Sources inside the Joint Intelligence Committee tell me the assessment is grim. The phrase 'strategic alignment' keeps cropping up. The fear is not just about nuclear saber-rattling. It's about a coordinated front against US-led alliances. China gets a buffer state. North Korea gets economic lifelines. The West gets squeezed.
Downing Street is tight-lipped. But I hear the PM's national security adviser has chaired two emergency meetings in 48 hours. The focus is on three things: sanctions enforcement, naval movements in the Yellow Sea, and the possibility of Chinese technology transfers for Pyongyang's missile program.
One veteran diplomat described it to me as 'the scariest summit since Yalta'. Hyperbole maybe. But the mood in the Foreign Office is jittery. The usual channels for backchannel communication with Beijing have gone quiet. That's never a good sign.
The real action, however, is in the shadows. GCHQ is leaning in. Signals intelligence is prioritised. The MOD is reviewing force posture in the Pacific. No public announcements yet. But the machinery of state is grinding.
Labour is circling. The shadow foreign secretary has tabled a parliamentary question demanding a statement. The optics are bad for a government already on the back foot over Brexit. A new Cold War front is not in the script.
But here's the thing the pundits miss. This is not 1950. China is not a junior partner. Xi is playing a long game. He wants to break the Washington consensus that keeps North Korea isolated. If he succeeds, the entire architecture of non-proliferation starts to crumble.
Whitehall knows this. That's why the assessment is being treated as 'top secret'. The PM will get an oral briefing, not a memo.

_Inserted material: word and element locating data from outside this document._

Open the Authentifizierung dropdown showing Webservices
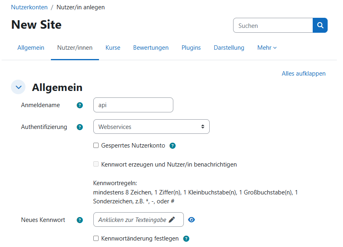151,127
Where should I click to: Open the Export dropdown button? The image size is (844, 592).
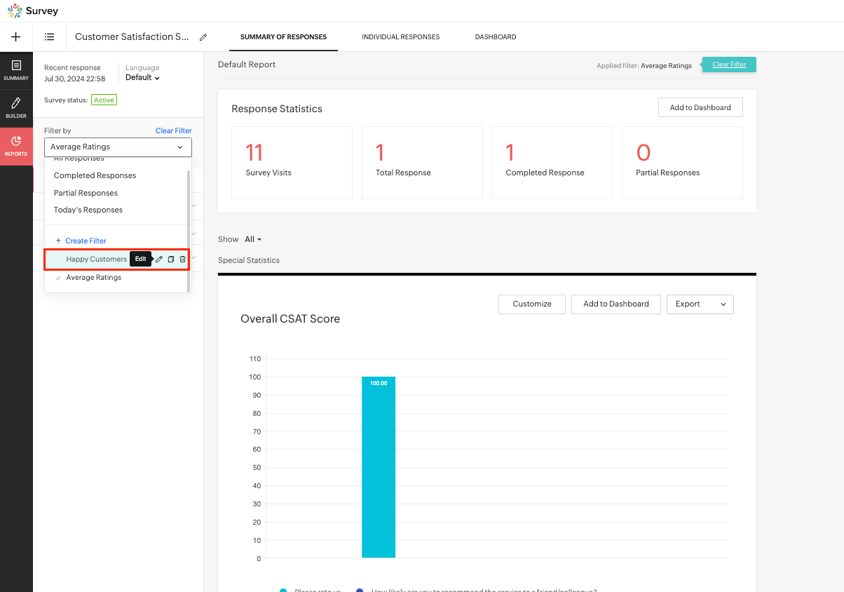[700, 304]
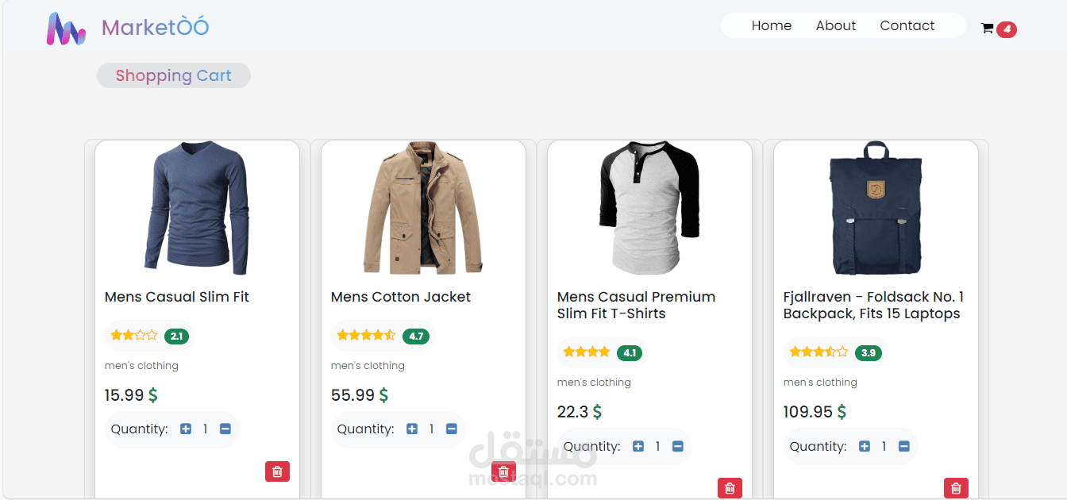Viewport: 1067px width, 500px height.
Task: Go to the Home page
Action: click(x=772, y=26)
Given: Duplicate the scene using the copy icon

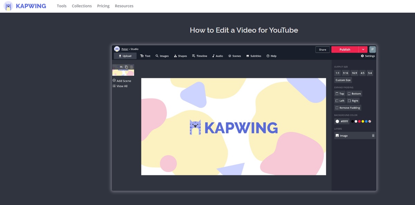Looking at the screenshot, I should click(126, 67).
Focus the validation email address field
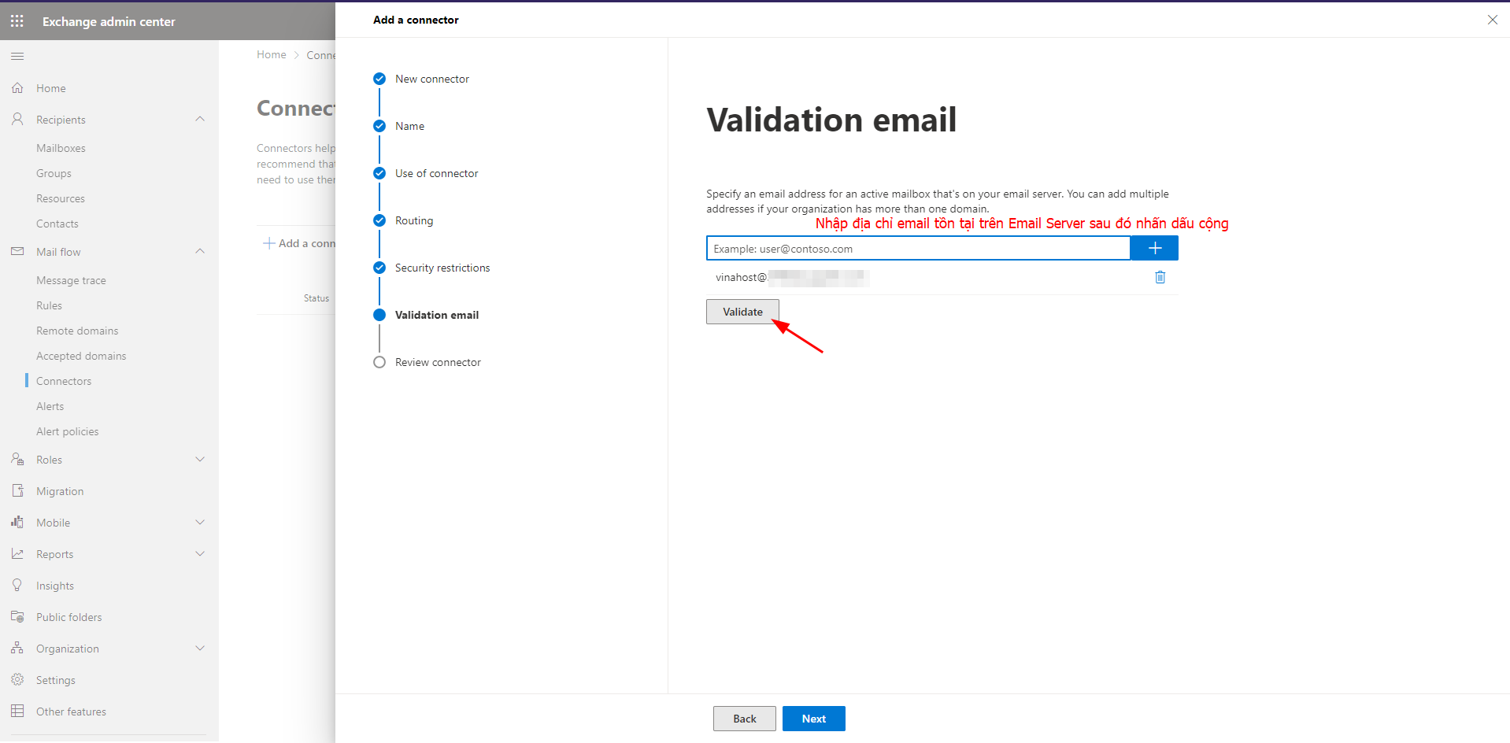Viewport: 1510px width, 743px height. point(918,249)
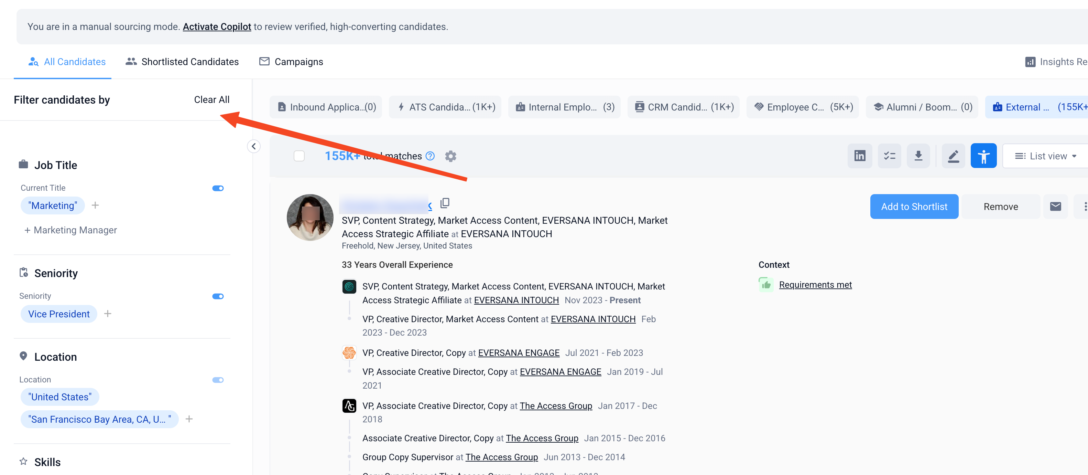Toggle the Current Title filter switch
This screenshot has height=475, width=1088.
[218, 188]
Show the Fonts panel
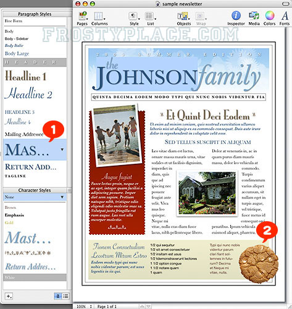 click(x=285, y=19)

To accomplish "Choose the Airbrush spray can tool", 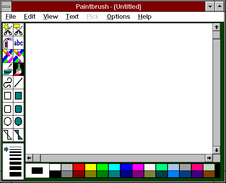I will pyautogui.click(x=8, y=43).
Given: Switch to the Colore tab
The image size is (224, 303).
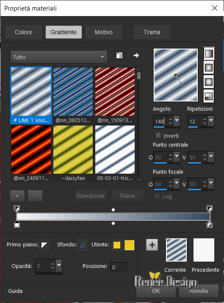Looking at the screenshot, I should click(24, 32).
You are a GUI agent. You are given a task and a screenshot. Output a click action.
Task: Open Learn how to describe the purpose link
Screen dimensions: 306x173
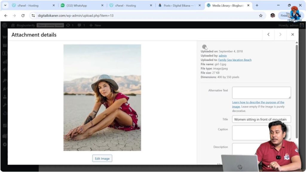tap(258, 102)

Paper trails are dangerous when the world is shifting.
The next 72 hours are critical. Xi leaves Pyongyang on Friday. By then, we'll know if this is a handshake or a pact. My sources say the JIC is betting on the latter. They are rarely wrong.
The question for No. 10 is what to do about it. Sanctions alone won't cut it. The US is distracted, Europe divided. Britain needs allies. But who is listening? In the game of thrones, the dragons are gathering in the East. And we are short of dragon glass.